Source information:
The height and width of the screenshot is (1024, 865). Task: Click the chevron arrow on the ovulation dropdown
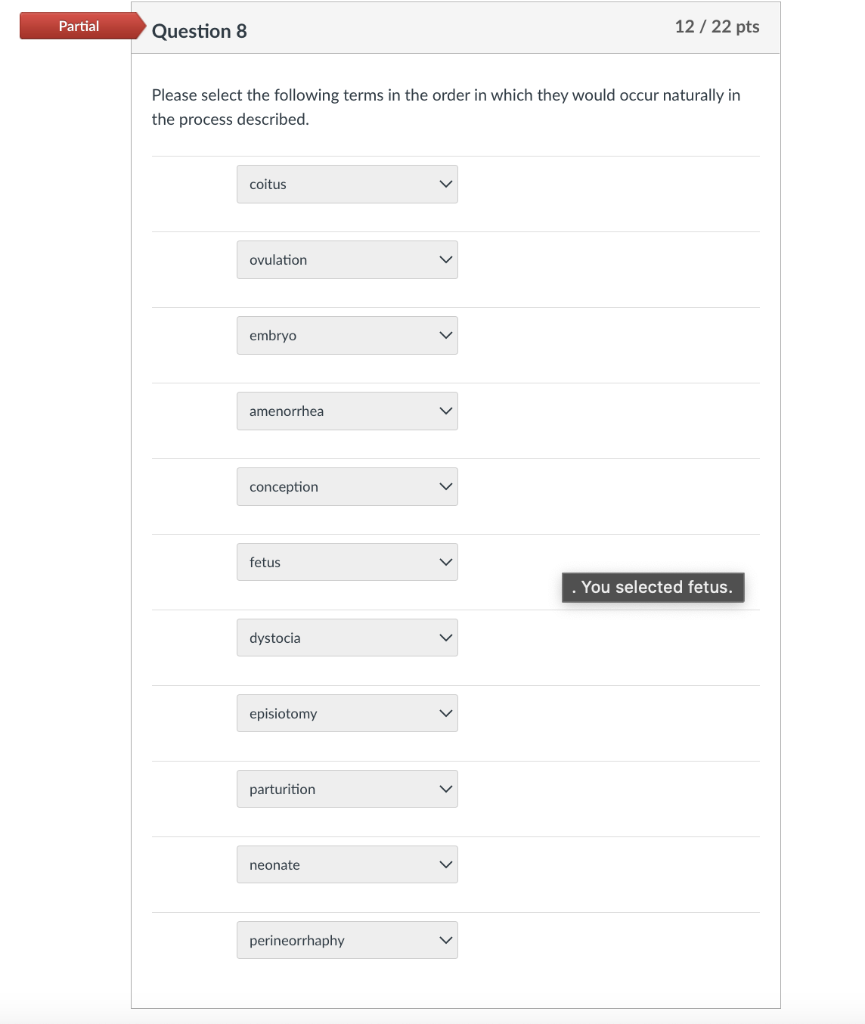446,260
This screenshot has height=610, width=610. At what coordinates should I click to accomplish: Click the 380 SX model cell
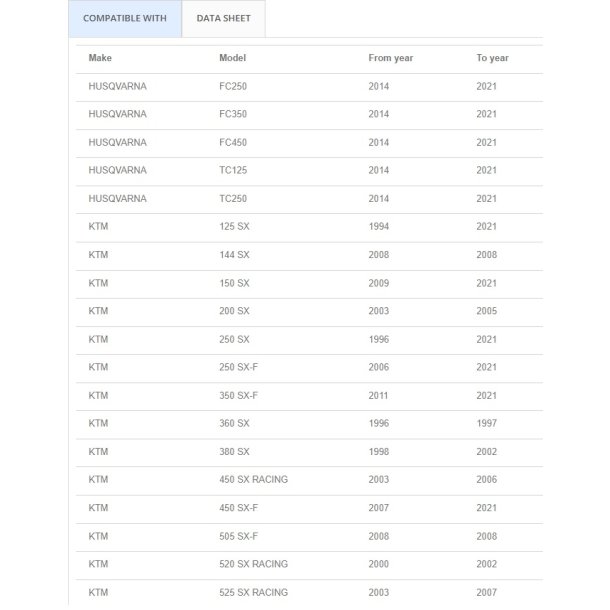pyautogui.click(x=234, y=452)
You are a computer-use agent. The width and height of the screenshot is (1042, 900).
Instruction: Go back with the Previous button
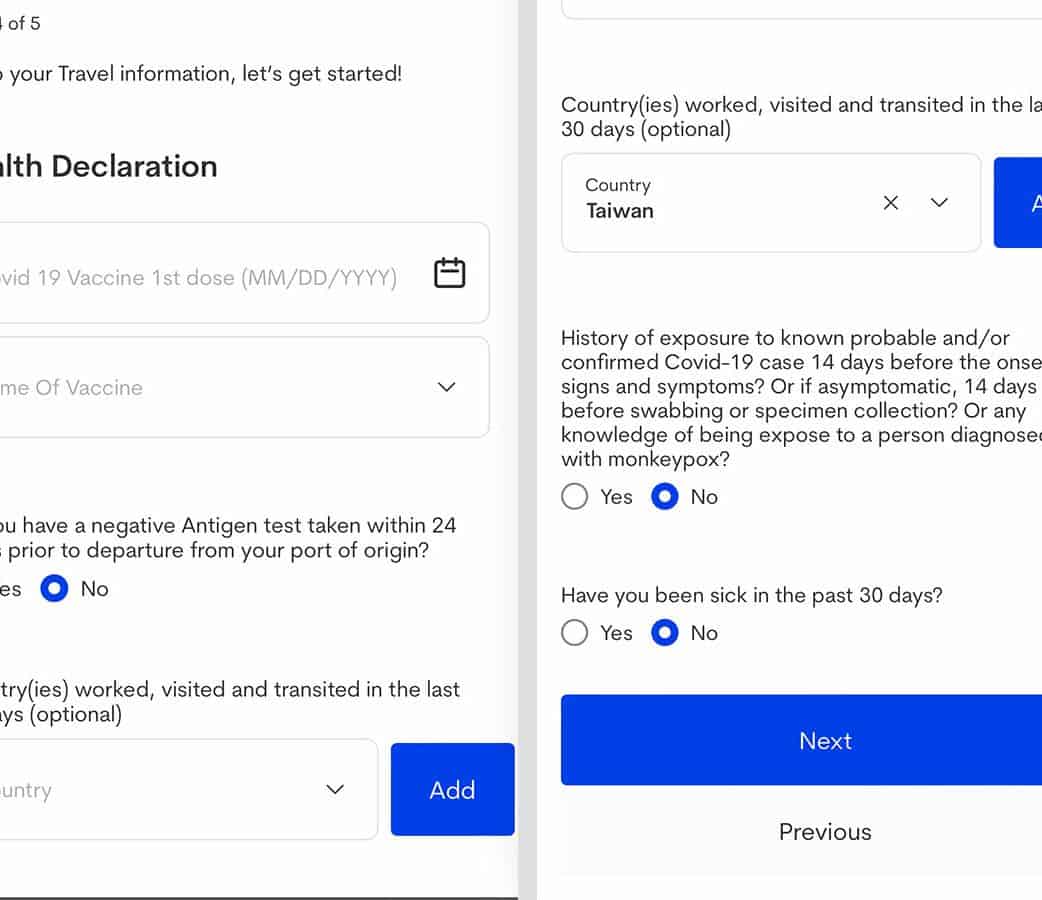pyautogui.click(x=825, y=832)
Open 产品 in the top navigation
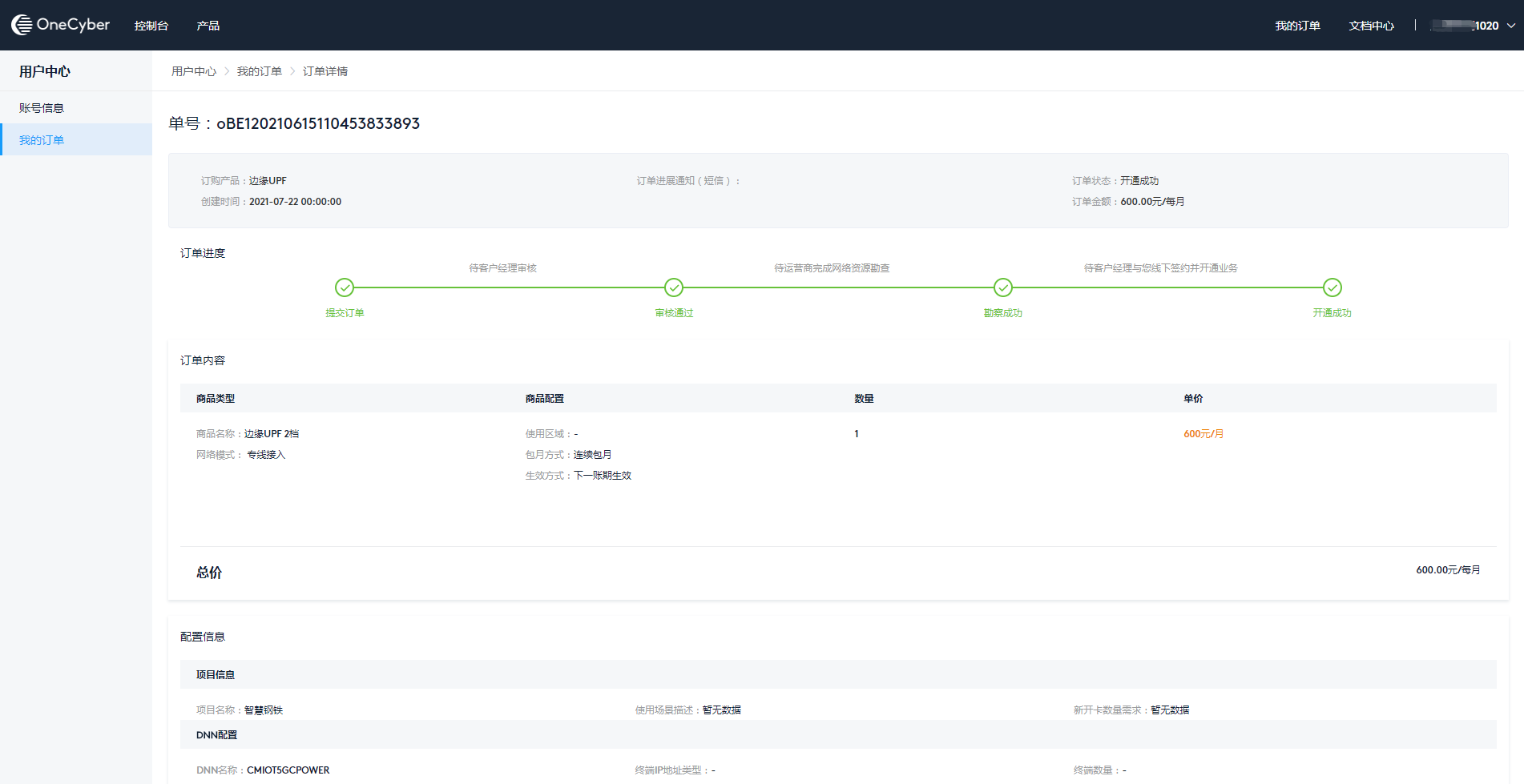Viewport: 1524px width, 784px height. click(x=208, y=26)

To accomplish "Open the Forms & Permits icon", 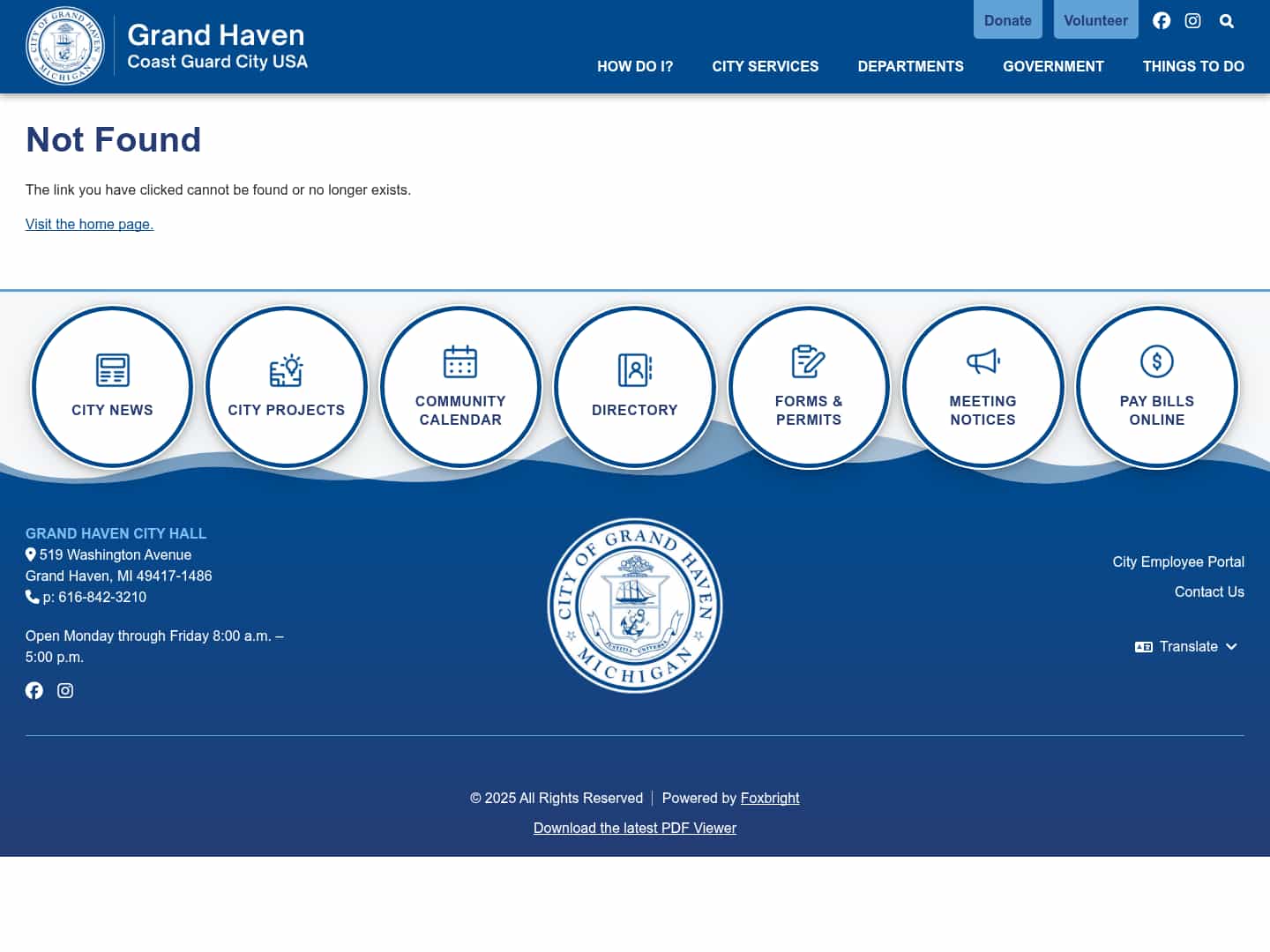I will (x=808, y=361).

Task instructions: Exactly the lines from the start of the entries above through the line with "You are a computer-use" should be reproduced, and nothing else; drop the pictures.

Reply:
The height and width of the screenshot is (1024, 865). Task: Click the chevron arrow on the ovulation dropdown
446,260
This screenshot has height=610, width=610. At what coordinates should I click to accomplish: Click the 380 SX model cell
pyautogui.click(x=234, y=452)
You are a computer-use agent. The width and height of the screenshot is (1042, 900).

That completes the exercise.